What is required:
Across the listing below, how many lines include the word "resolution"? The answer is that number, with nothing added.

---+---

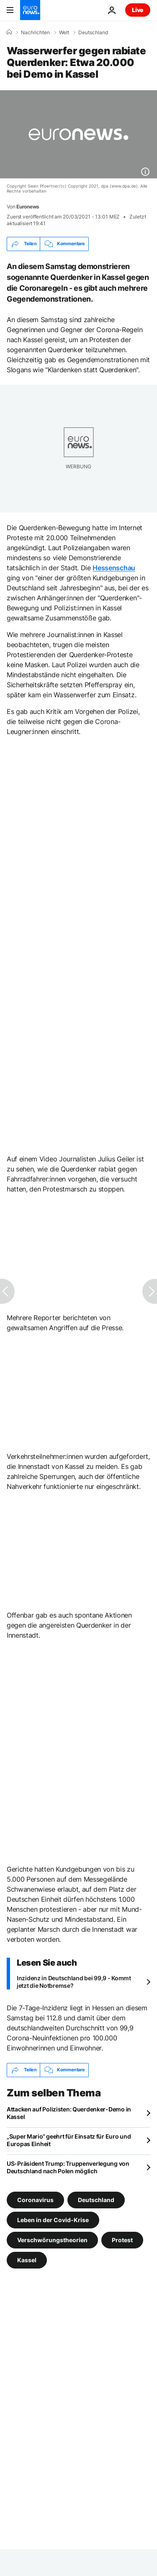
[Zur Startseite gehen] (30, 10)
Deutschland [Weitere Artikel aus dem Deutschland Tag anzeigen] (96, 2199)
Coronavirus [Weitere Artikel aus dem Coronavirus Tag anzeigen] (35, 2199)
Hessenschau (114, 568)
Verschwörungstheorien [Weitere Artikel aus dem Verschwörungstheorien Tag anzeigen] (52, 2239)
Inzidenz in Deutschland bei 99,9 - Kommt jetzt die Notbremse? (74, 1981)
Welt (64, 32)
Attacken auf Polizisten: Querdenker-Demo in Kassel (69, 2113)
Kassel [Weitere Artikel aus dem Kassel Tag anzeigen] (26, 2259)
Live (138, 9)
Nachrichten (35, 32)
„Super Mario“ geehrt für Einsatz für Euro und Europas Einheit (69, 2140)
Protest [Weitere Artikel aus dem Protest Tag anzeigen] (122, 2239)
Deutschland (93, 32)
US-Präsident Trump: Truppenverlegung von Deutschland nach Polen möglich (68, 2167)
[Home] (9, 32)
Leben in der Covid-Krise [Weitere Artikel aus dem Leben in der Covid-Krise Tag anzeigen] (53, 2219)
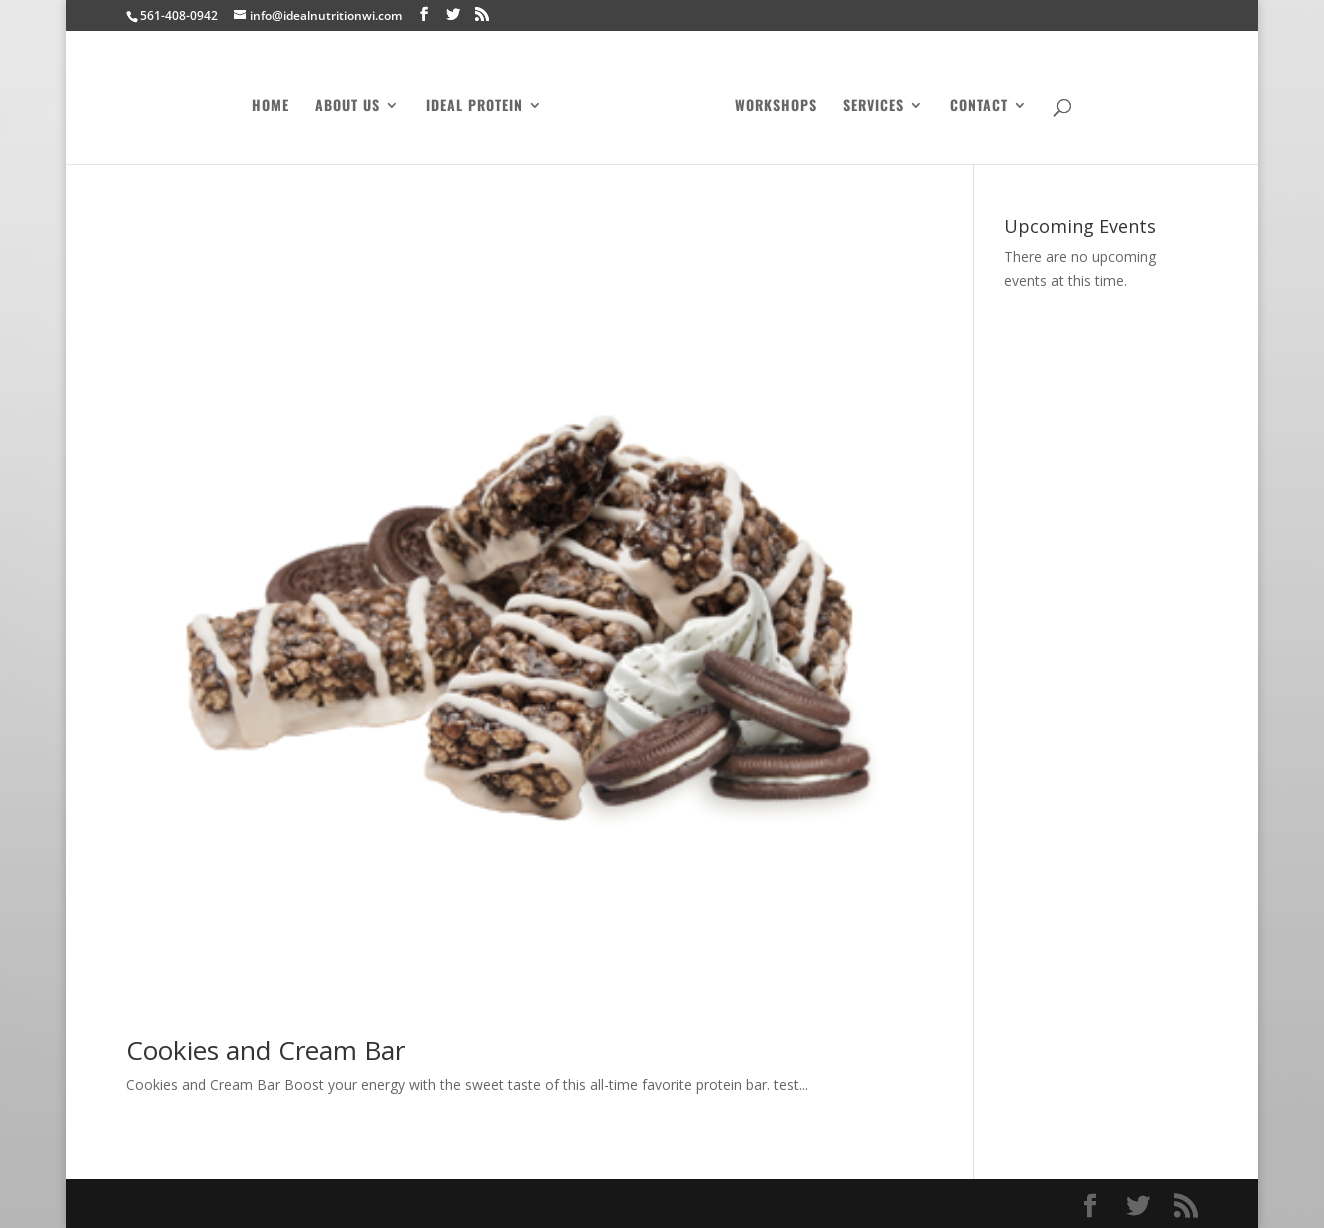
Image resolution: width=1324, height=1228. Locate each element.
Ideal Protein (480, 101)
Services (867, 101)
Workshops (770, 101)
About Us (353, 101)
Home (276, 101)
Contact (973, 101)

---+---

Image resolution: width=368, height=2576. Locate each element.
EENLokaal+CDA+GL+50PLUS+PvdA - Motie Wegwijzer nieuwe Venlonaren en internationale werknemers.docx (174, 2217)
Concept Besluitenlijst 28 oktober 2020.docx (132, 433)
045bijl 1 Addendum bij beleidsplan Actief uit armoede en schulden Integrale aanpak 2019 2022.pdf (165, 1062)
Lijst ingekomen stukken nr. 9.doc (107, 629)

---+---

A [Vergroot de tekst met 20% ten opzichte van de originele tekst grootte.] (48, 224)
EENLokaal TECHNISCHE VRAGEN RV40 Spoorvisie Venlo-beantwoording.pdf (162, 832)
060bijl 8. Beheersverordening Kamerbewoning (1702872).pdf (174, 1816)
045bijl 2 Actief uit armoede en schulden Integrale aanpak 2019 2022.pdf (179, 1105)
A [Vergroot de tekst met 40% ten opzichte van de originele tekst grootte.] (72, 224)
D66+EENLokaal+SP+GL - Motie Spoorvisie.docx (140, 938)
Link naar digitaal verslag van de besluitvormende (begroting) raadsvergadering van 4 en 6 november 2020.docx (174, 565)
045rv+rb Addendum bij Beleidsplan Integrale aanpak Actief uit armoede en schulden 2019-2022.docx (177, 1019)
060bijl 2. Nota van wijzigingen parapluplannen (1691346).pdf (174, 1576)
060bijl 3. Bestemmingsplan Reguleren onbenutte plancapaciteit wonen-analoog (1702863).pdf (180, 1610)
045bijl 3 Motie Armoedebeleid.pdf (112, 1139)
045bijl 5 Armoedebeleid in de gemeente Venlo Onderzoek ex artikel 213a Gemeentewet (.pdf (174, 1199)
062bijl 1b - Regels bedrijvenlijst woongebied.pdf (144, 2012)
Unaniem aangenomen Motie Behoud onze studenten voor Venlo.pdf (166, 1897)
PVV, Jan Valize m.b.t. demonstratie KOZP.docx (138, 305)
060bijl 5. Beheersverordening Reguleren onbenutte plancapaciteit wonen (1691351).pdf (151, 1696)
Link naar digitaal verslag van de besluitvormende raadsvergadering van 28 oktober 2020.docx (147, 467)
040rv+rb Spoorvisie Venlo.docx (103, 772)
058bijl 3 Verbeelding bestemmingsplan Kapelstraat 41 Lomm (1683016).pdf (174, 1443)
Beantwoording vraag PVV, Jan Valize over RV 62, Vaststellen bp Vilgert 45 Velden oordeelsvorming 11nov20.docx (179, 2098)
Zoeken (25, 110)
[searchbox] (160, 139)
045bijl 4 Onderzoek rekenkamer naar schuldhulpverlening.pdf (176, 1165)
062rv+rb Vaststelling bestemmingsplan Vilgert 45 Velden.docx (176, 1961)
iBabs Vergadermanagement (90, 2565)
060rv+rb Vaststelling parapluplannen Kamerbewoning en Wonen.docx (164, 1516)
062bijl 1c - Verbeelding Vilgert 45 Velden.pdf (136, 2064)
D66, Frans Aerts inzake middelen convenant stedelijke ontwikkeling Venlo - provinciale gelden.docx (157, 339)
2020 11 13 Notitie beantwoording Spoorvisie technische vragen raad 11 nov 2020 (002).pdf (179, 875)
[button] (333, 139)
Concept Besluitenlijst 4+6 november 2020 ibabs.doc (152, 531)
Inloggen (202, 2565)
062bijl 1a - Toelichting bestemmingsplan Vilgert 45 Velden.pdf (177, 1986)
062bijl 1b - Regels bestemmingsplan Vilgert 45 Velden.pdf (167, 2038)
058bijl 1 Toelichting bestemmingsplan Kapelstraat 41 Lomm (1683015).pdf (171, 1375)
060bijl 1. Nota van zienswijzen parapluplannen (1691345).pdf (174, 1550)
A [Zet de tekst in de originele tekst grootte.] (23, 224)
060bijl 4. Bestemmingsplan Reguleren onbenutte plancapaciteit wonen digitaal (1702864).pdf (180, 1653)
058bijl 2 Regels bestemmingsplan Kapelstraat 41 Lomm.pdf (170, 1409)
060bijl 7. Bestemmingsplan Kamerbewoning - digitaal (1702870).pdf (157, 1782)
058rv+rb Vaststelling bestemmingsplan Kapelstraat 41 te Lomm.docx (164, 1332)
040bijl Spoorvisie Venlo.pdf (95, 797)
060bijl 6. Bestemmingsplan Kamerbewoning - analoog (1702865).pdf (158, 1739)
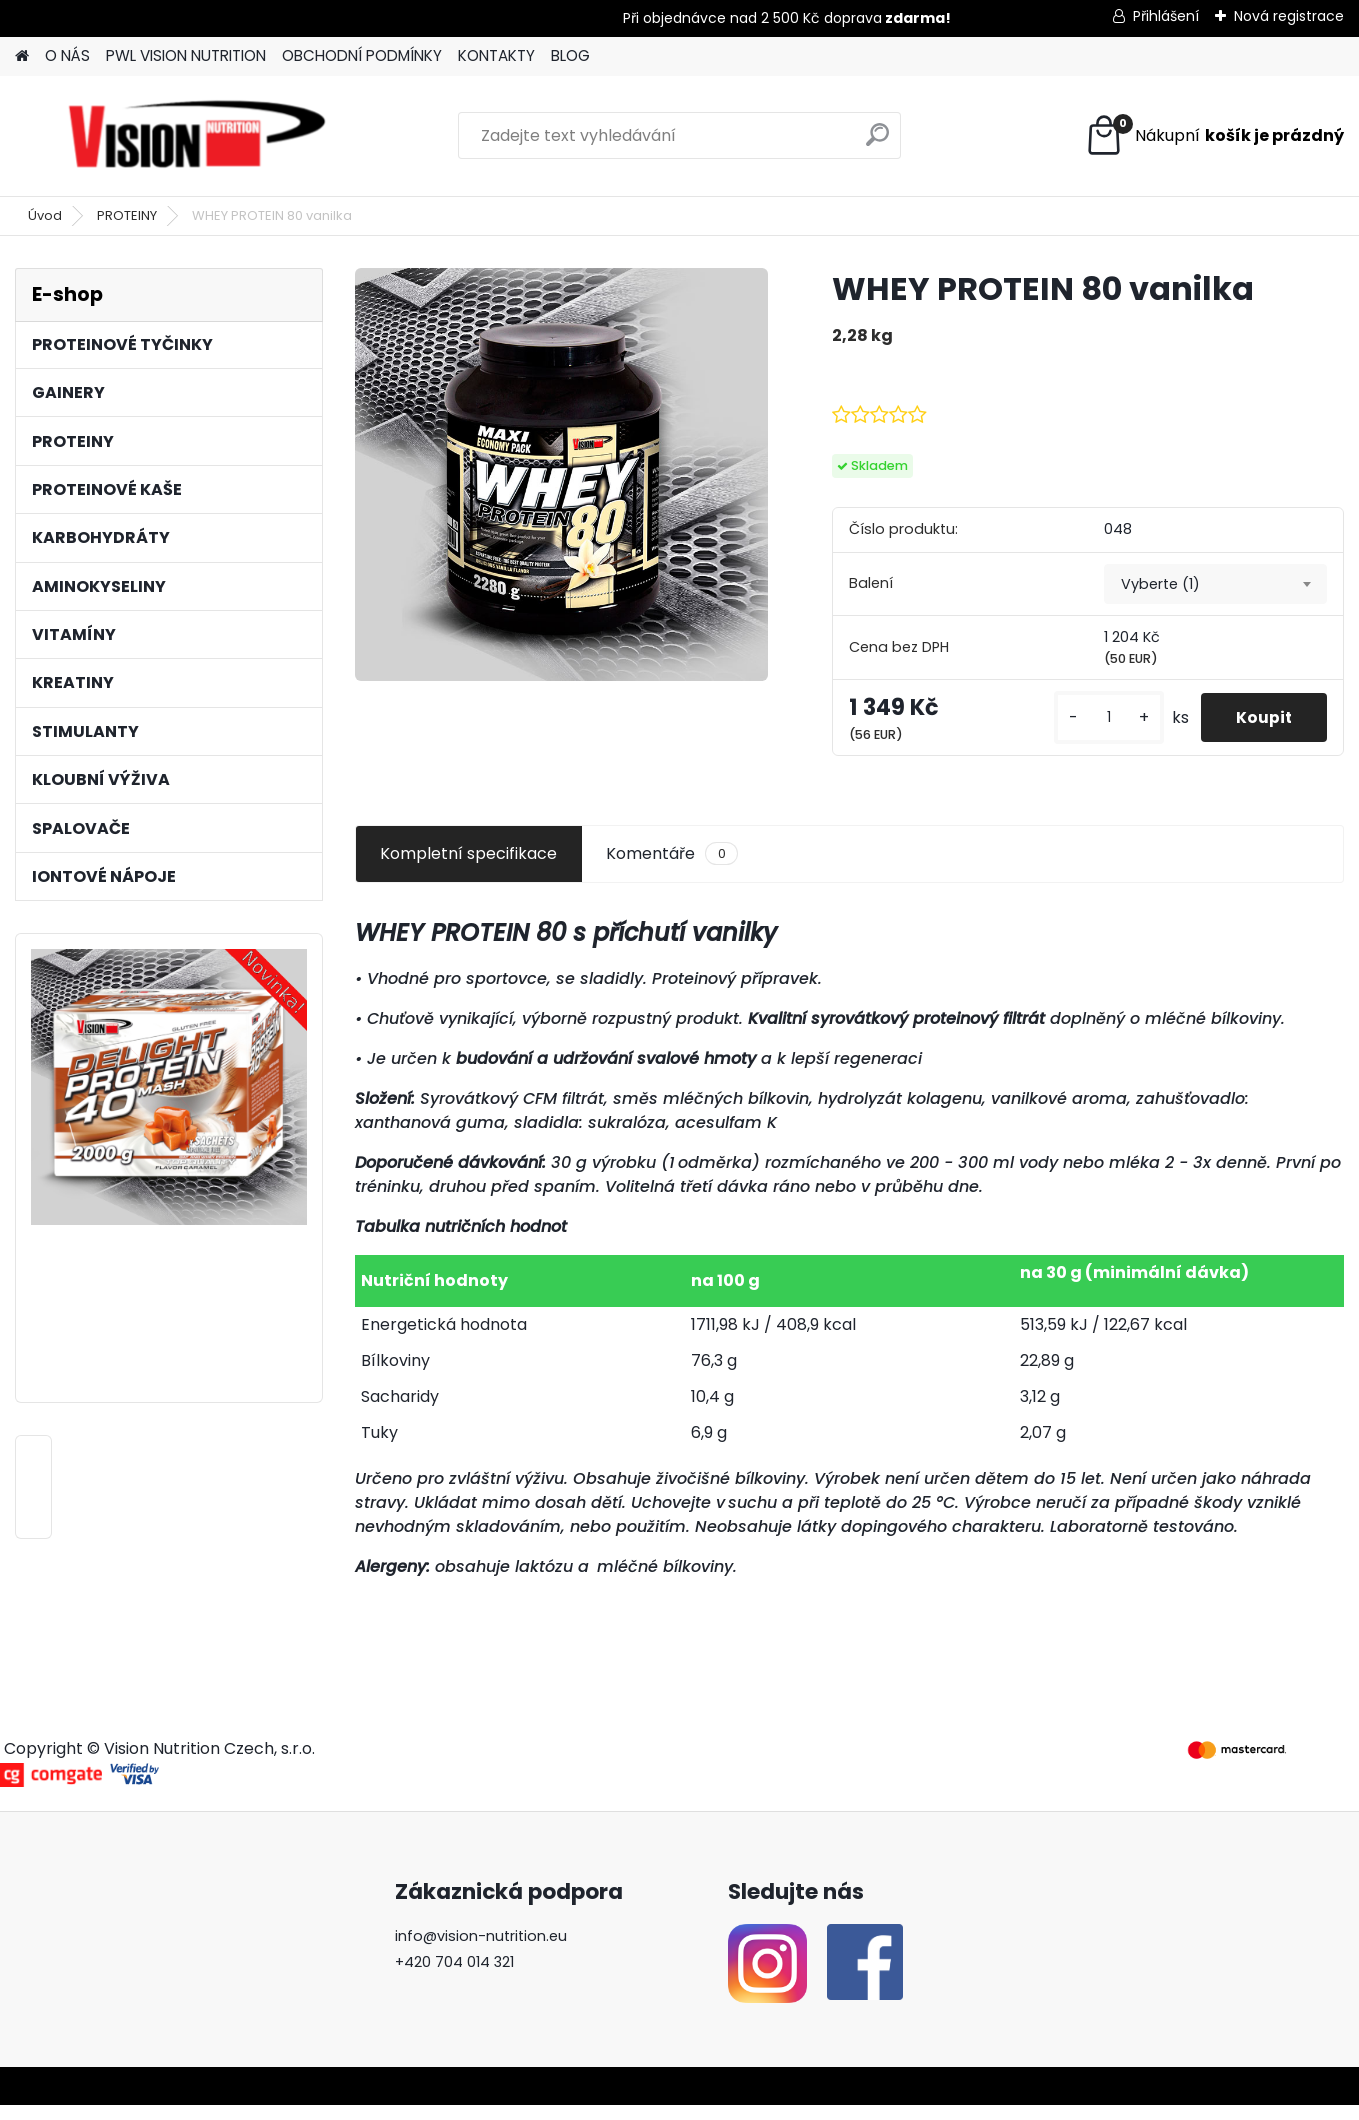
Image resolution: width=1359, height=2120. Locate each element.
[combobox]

---+---

Written answer:
3